DIRECTIONS: The answer must be every line from the entries below that includes "PHVN".

INPUT DATA:
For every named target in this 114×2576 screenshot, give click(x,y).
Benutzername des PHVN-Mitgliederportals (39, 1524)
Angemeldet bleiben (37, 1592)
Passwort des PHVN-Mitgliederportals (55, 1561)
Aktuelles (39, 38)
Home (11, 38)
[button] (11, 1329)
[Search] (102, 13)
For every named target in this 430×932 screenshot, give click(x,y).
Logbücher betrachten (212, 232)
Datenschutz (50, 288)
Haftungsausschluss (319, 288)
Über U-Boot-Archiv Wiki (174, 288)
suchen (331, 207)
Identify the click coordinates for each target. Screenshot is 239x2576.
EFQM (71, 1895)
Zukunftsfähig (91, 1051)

---

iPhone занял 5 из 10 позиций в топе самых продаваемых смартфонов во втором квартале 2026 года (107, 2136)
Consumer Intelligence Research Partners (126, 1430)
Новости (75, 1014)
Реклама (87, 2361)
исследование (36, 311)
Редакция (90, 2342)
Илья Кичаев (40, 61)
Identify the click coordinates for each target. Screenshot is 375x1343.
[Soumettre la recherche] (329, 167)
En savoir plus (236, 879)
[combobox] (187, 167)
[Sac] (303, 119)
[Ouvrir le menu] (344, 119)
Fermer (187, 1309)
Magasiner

--

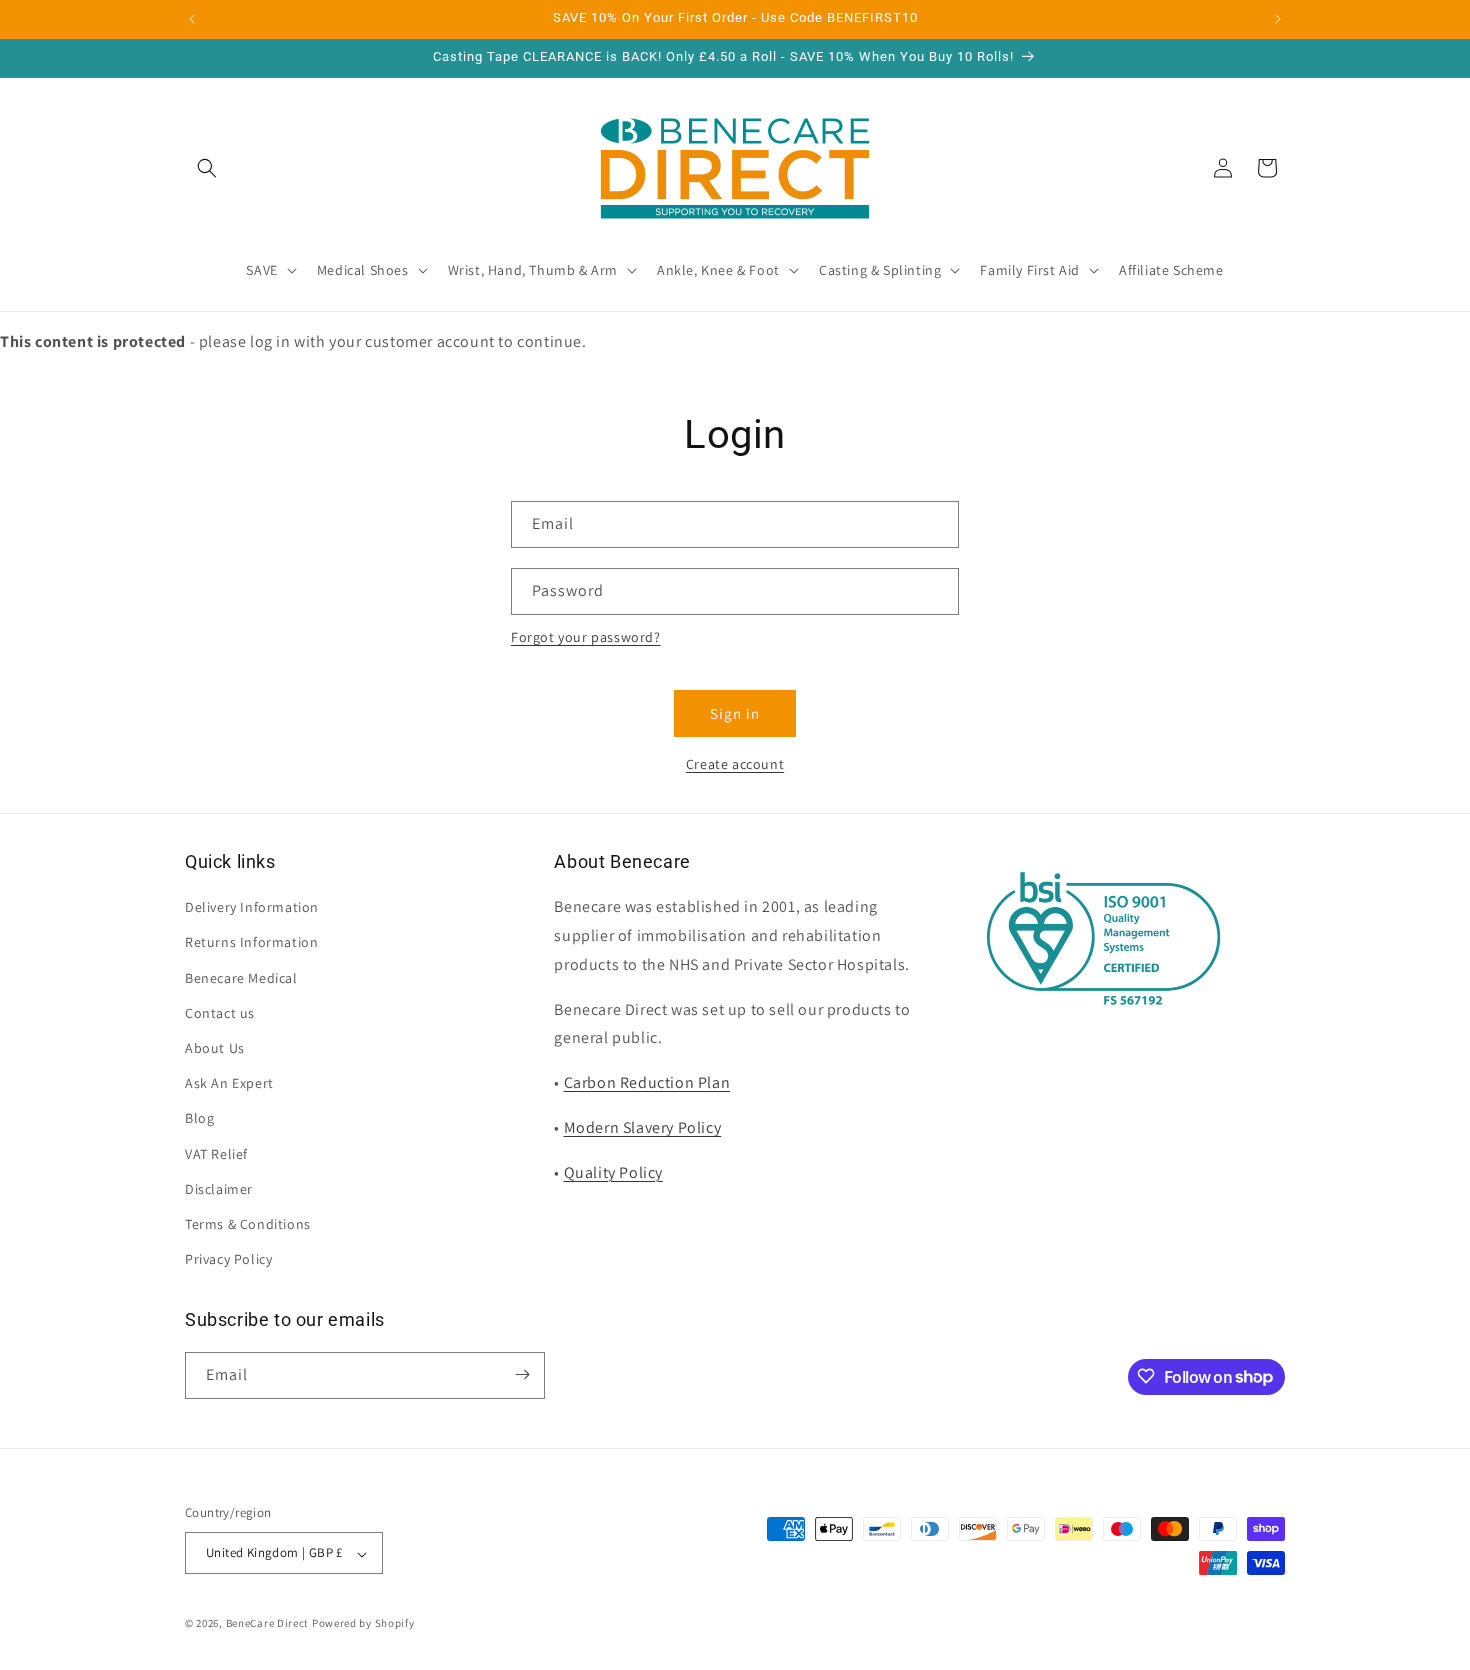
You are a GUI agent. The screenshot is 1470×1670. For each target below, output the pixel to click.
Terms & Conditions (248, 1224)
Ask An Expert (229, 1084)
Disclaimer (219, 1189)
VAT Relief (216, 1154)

ANSWER:
Benutzername des PHVN-Mitgliederportals (39, 1524)
Passwort des PHVN-Mitgliederportals (55, 1561)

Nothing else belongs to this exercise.